Supplied data:
--- START ---
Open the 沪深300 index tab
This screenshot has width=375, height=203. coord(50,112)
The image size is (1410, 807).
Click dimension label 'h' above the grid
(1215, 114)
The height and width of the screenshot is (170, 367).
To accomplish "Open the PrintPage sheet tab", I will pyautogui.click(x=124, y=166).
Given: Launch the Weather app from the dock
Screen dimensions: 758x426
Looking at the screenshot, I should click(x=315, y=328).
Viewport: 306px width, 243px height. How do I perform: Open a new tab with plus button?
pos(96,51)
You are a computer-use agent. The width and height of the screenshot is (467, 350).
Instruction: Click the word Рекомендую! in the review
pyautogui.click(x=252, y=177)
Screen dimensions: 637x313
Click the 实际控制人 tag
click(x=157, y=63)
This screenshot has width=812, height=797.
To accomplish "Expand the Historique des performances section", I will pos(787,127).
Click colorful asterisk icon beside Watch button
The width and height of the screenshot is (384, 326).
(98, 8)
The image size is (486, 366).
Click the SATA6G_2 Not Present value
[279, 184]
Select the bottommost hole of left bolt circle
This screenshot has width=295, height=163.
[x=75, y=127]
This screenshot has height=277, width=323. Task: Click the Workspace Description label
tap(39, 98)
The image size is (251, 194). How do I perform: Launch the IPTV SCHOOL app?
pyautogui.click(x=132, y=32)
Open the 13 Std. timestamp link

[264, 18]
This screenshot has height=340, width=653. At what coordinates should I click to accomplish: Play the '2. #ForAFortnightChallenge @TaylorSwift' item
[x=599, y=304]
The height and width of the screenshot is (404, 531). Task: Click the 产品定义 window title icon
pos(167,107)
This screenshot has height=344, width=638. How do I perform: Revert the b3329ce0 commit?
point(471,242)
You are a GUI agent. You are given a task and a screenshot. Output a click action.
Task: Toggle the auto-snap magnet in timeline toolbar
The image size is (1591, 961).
--- END ---
An exact copy of every record is needed.

Exercise solution:
Open the 沪深300 index tab
This screenshot has width=375, height=203. coord(50,112)
The image size is (1410, 807).
Click dimension label 'h' above the grid
(1215, 114)
The height and width of the screenshot is (170, 367).
To accomplish "Open the PrintPage sheet tab", I will pyautogui.click(x=124, y=166).
Given: Launch the Weather app from the dock
Screen dimensions: 758x426
Looking at the screenshot, I should click(x=315, y=328).
Viewport: 306px width, 243px height. How do I perform: Open a new tab with plus button?
pos(96,51)
You are a computer-use agent. The width and height of the screenshot is (467, 350).
Instruction: Click the word Рекомендую! in the review
pyautogui.click(x=252, y=177)
Screen dimensions: 637x313
Click the 实际控制人 tag
click(x=157, y=63)
This screenshot has width=812, height=797.
To accomplish "Expand the Historique des performances section", I will pos(787,127).
Click colorful asterisk icon beside Watch button
The width and height of the screenshot is (384, 326).
(98, 8)
The image size is (486, 366).
Click the SATA6G_2 Not Present value
[279, 184]
Select the bottommost hole of left bolt circle
This screenshot has width=295, height=163.
[x=75, y=127]
This screenshot has height=277, width=323. Task: Click the Workspace Description label
tap(39, 98)
The image size is (251, 194). How do I perform: Launch the IPTV SCHOOL app?
pyautogui.click(x=132, y=32)
Open the 13 Std. timestamp link

[264, 18]
This screenshot has height=340, width=653. At what coordinates should I click to accomplish: Play the '2. #ForAFortnightChallenge @TaylorSwift' item
[x=599, y=304]
The height and width of the screenshot is (404, 531). Task: Click the 产品定义 window title icon
pos(167,107)
This screenshot has height=344, width=638. How do I perform: Revert the b3329ce0 commit?
point(471,242)
You are a GUI agent. You are given a task and a screenshot. Output a click action.
Task: Toggle the auto-snap magnet in timeline toolbar
The image size is (1591, 961).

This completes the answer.